● **Problem statement**: Each line from the first line of the entries through the line holding "Task: Pause the live counter animation" is to be restated word for word; nothing else, and no picture, belongs in the answer.

● **Dataset extract**:
══════════════════════════════

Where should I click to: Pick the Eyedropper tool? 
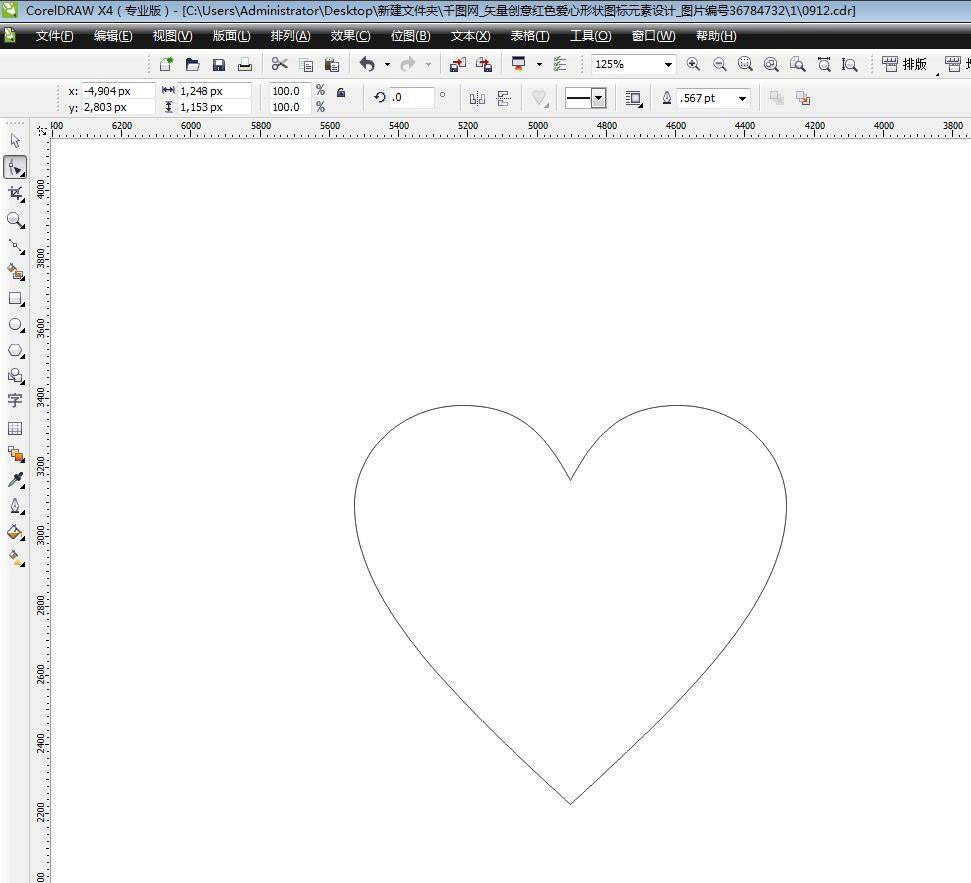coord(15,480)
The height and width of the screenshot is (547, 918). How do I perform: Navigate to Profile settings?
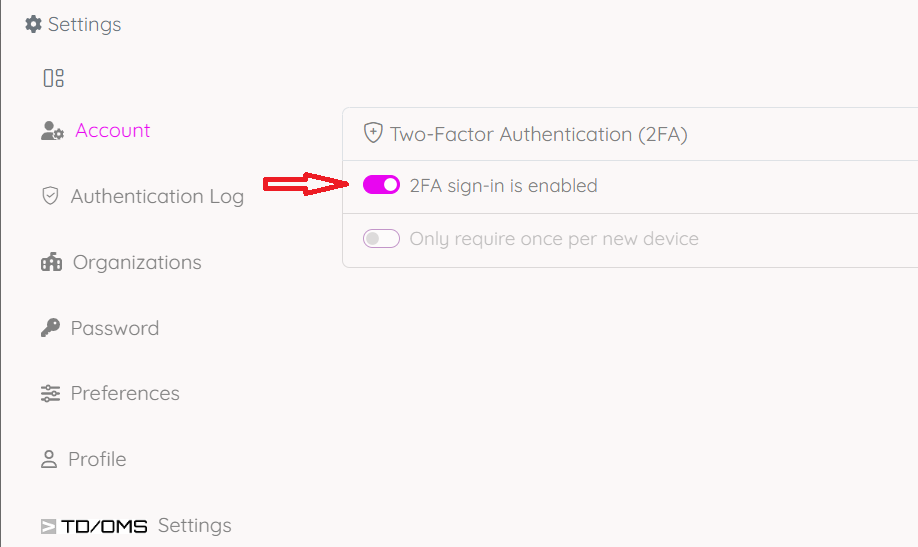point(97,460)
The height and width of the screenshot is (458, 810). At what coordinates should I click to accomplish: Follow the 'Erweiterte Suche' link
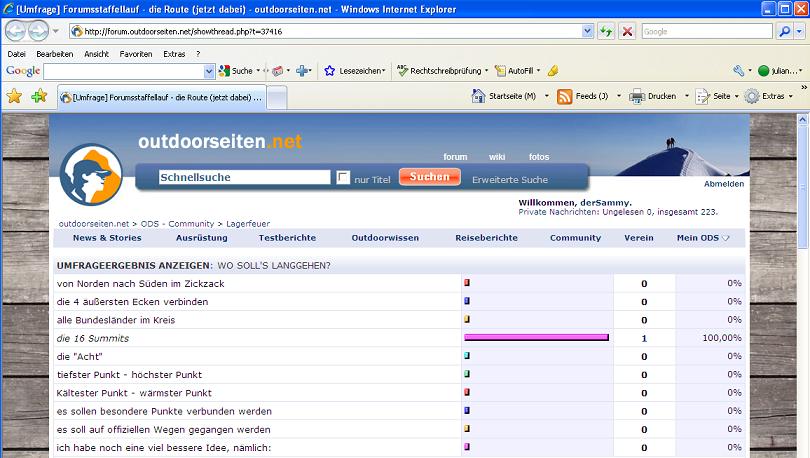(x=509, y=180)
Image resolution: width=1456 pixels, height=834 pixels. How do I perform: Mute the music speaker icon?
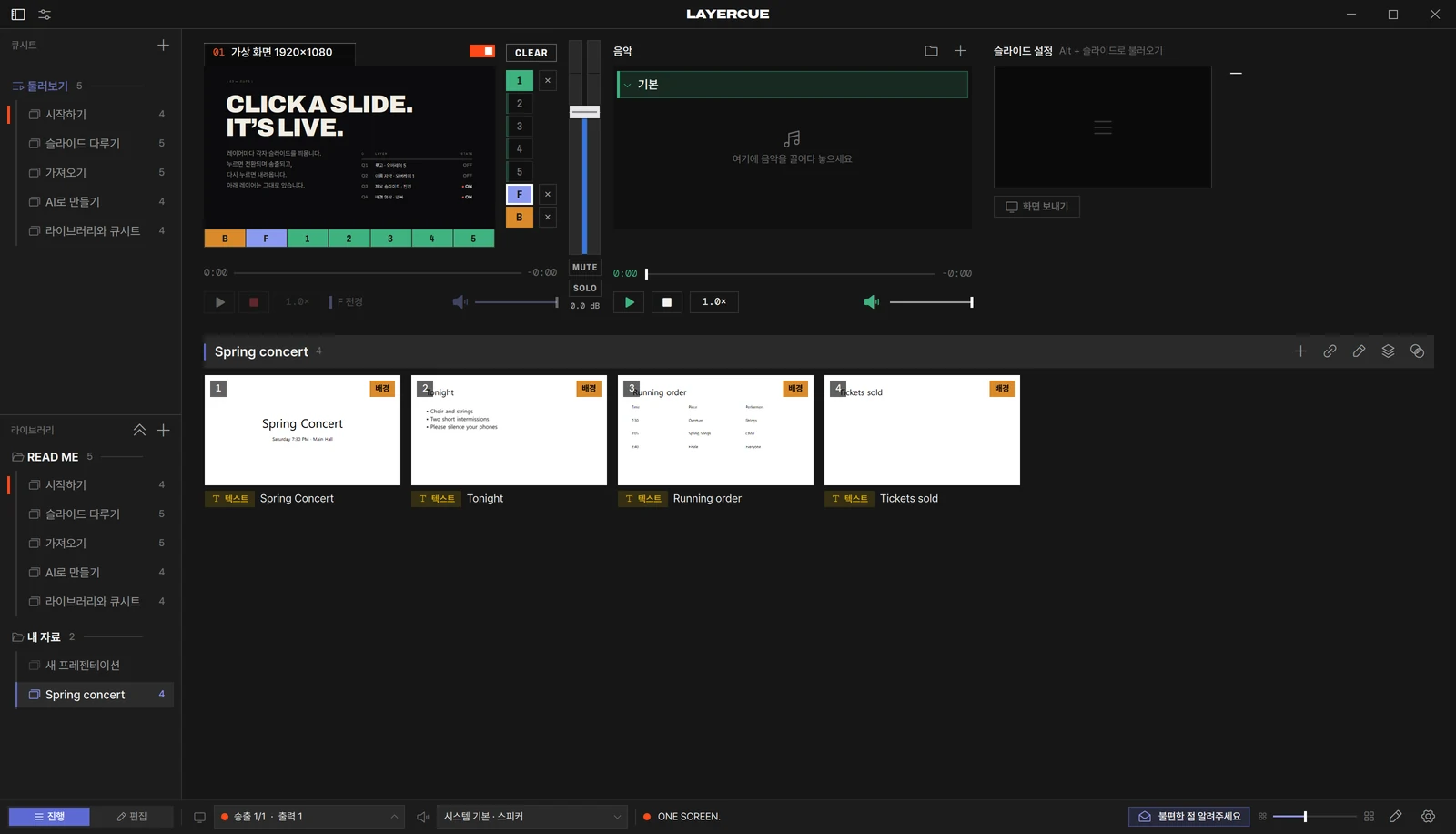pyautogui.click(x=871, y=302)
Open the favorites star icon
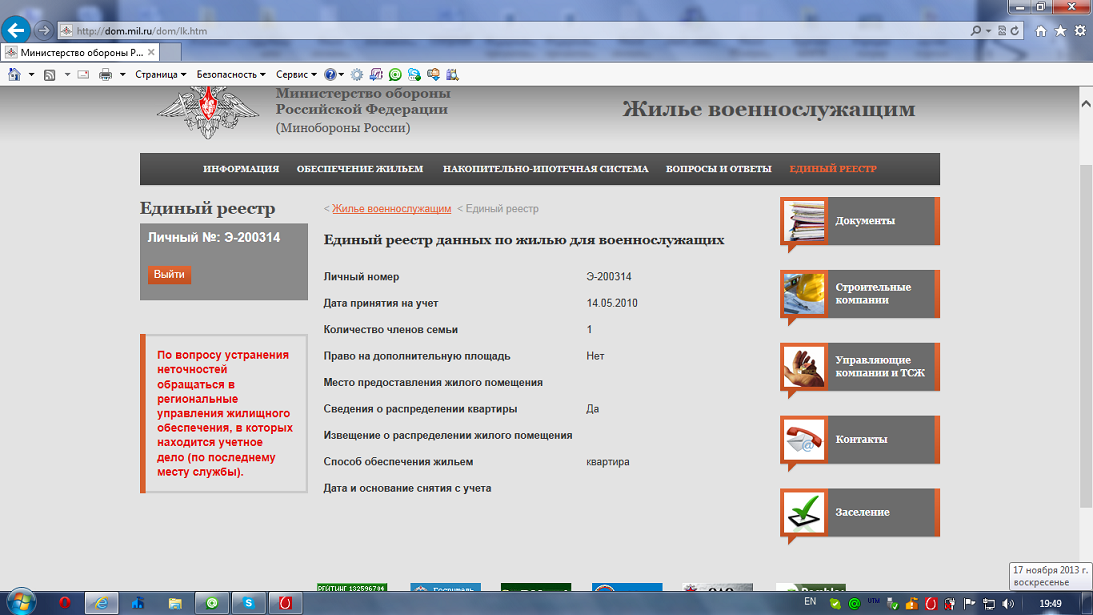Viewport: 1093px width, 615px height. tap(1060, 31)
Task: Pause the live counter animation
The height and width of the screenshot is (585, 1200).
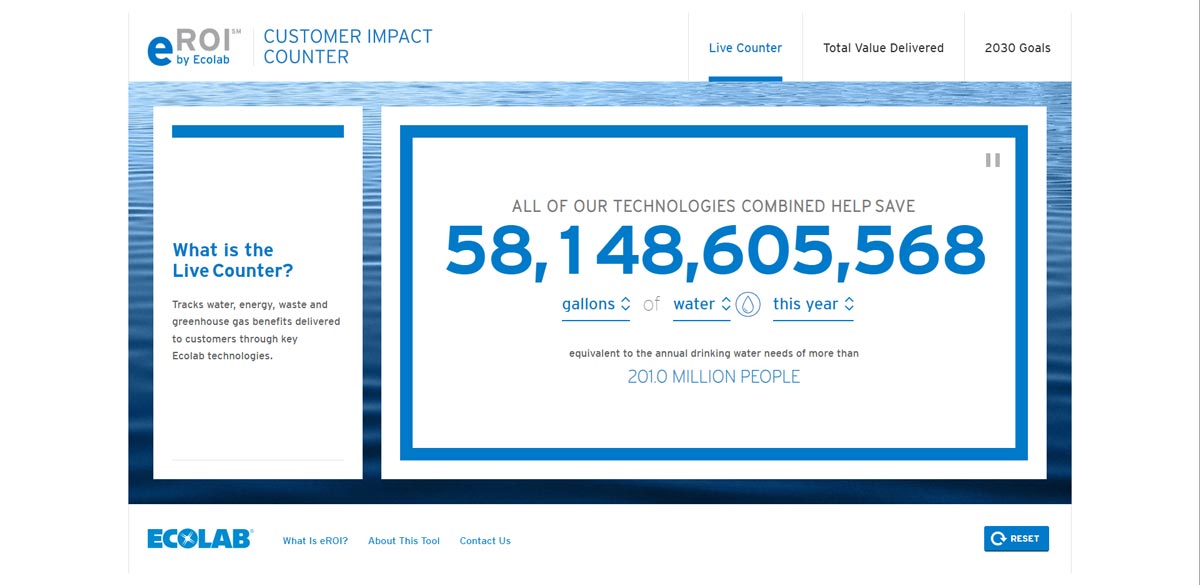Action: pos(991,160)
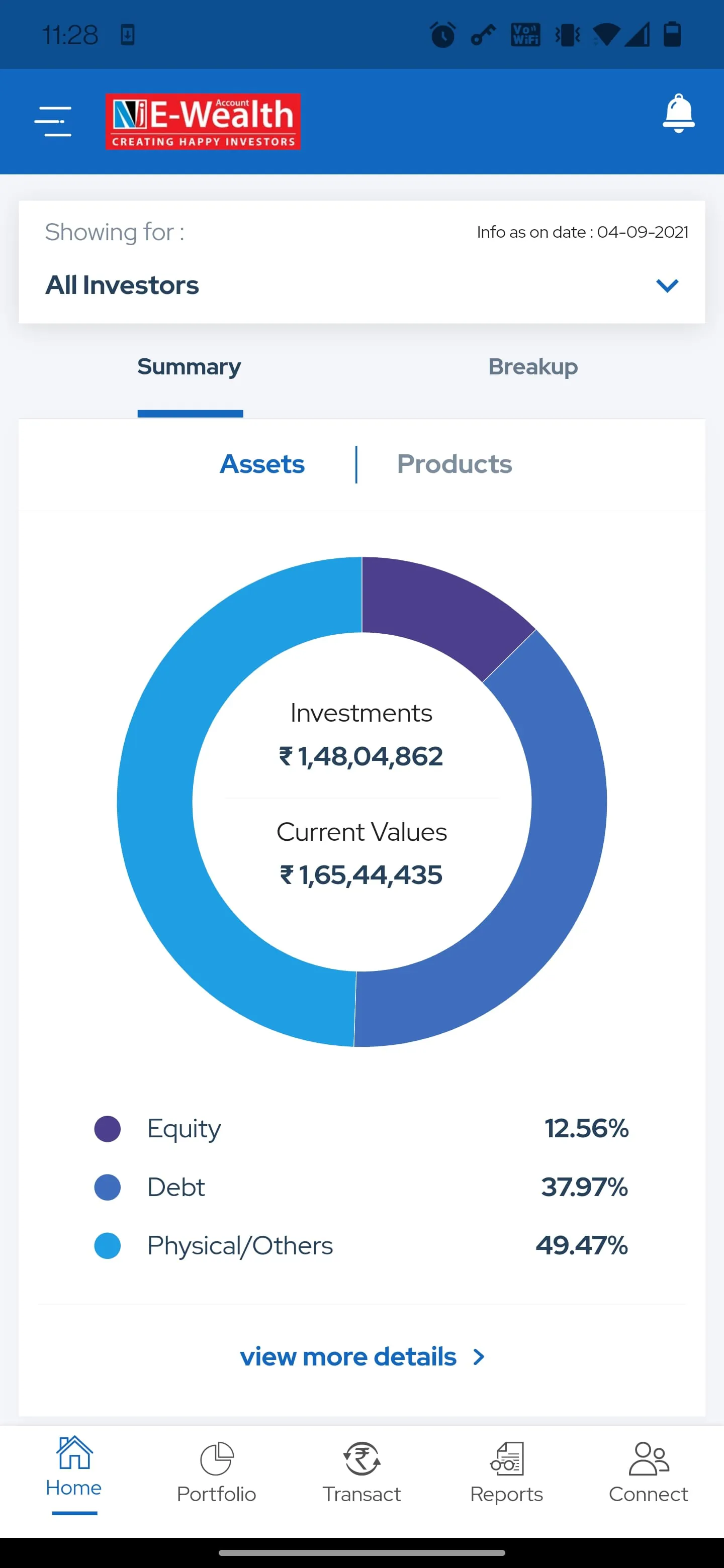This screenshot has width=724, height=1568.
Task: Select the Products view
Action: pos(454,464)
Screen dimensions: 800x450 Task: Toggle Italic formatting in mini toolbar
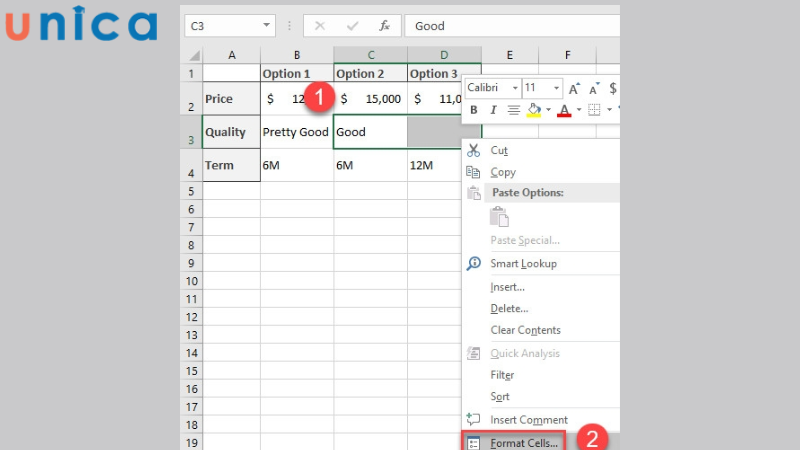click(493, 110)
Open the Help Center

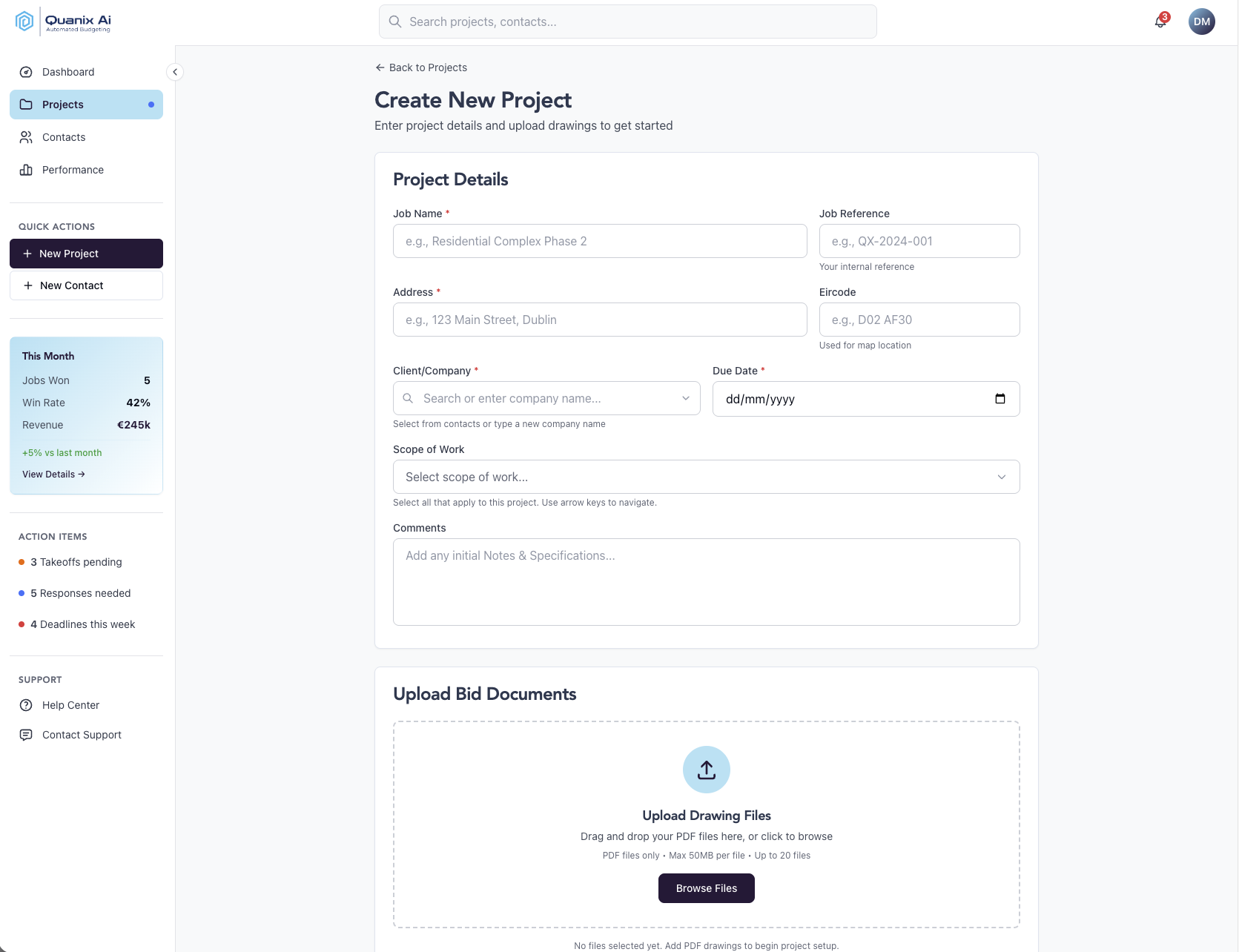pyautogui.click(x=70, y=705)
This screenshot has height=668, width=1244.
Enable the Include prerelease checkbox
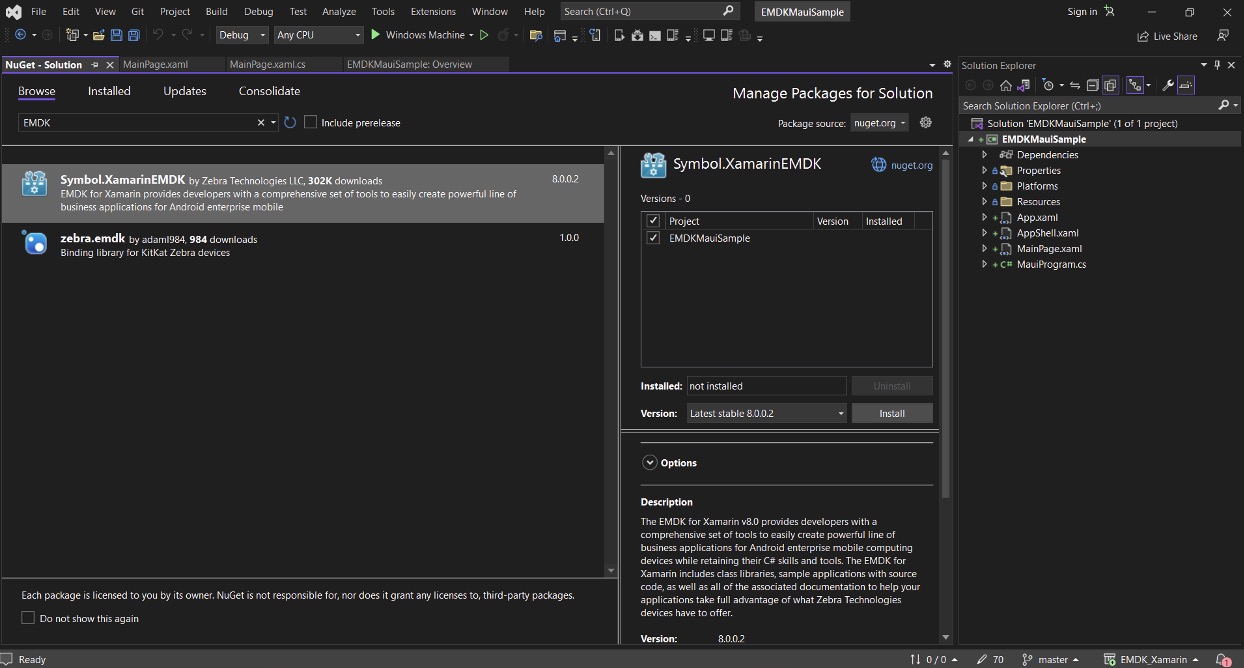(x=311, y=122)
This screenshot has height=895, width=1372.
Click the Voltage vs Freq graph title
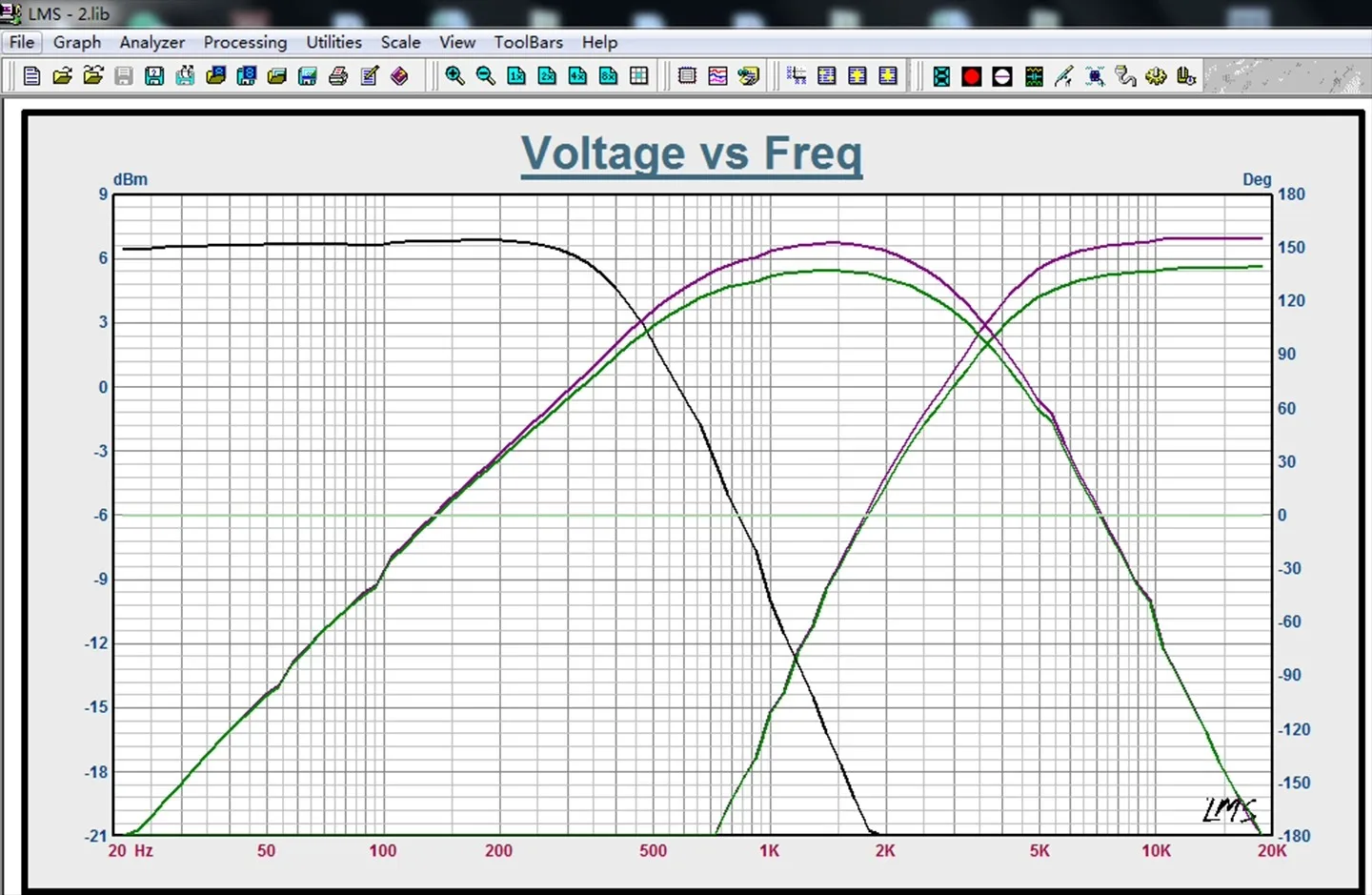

══════════════════════════════

● **Exercise answer**:
Where should I click to: Pick the Eyedropper tool? 
coord(15,480)
The height and width of the screenshot is (547, 918). How do I perform: Navigate to Profile settings?
point(97,460)
The height and width of the screenshot is (458, 810). At what coordinates should I click to accomplish: Follow the 'Erweiterte Suche' link
(x=509, y=180)
Image resolution: width=1456 pixels, height=834 pixels. How do I perform: Mute the music speaker icon?
pyautogui.click(x=871, y=302)
Open the favorites star icon
Viewport: 1093px width, 615px height. tap(1060, 31)
Task: Pause the live counter animation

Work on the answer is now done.